Starting with the first line and ending with the line that holds "[More Menu] (22, 75)", repeat the material exactly.
___
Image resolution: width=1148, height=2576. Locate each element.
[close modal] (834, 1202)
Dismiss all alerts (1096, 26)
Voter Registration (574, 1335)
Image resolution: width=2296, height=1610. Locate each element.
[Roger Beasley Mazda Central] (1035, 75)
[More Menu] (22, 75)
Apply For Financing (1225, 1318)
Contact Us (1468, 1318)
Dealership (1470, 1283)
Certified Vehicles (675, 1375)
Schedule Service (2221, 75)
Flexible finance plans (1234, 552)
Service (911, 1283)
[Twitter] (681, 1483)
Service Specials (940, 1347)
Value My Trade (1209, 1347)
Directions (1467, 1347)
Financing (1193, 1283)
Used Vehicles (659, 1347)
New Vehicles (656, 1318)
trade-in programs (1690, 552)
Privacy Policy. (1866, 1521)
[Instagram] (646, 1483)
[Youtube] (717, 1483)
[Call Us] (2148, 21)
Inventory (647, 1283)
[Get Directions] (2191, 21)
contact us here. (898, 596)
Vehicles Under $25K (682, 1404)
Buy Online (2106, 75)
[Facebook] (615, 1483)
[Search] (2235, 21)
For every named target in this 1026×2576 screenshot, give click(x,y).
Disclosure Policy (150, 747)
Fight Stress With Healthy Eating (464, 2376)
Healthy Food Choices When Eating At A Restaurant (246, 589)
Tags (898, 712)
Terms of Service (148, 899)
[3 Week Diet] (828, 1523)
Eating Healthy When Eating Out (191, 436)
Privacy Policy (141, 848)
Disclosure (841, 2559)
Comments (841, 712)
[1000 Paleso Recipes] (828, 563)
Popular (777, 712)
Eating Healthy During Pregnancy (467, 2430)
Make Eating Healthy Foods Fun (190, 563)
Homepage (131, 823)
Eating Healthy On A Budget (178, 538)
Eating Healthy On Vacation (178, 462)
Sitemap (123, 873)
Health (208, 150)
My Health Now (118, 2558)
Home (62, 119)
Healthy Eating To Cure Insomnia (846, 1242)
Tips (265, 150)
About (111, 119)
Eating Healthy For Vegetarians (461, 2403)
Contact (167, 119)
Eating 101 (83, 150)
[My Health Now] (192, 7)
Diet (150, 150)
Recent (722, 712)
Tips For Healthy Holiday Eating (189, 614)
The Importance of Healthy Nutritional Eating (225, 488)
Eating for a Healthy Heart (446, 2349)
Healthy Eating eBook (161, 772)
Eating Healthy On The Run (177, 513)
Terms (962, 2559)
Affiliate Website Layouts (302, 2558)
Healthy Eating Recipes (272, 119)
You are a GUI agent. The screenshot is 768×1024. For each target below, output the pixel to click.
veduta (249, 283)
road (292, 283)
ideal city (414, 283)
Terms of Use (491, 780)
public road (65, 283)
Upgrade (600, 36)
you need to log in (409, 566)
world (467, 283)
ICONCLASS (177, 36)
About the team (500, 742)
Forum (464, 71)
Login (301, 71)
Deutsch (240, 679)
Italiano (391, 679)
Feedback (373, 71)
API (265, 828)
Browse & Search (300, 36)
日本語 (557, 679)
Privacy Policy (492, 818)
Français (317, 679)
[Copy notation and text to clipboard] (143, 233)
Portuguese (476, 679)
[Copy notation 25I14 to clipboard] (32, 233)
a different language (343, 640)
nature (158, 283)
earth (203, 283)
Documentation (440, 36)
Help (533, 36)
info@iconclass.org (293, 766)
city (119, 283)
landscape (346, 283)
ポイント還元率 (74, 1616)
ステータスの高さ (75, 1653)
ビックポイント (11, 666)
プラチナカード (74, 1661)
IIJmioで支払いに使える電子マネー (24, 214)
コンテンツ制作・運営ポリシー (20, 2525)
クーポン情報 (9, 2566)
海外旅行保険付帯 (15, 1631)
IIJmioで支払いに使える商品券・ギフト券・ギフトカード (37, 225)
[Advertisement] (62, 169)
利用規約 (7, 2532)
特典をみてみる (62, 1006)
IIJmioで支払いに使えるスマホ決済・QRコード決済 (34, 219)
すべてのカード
___
● Exercise answer:
Image resolution: width=1148, height=2576. Locate each element.
[close modal] (834, 1202)
Dismiss all alerts (1096, 26)
Voter Registration (574, 1335)
Image resolution: width=2296, height=1610. Locate each element.
[Roger Beasley Mazda Central] (1035, 75)
[More Menu] (22, 75)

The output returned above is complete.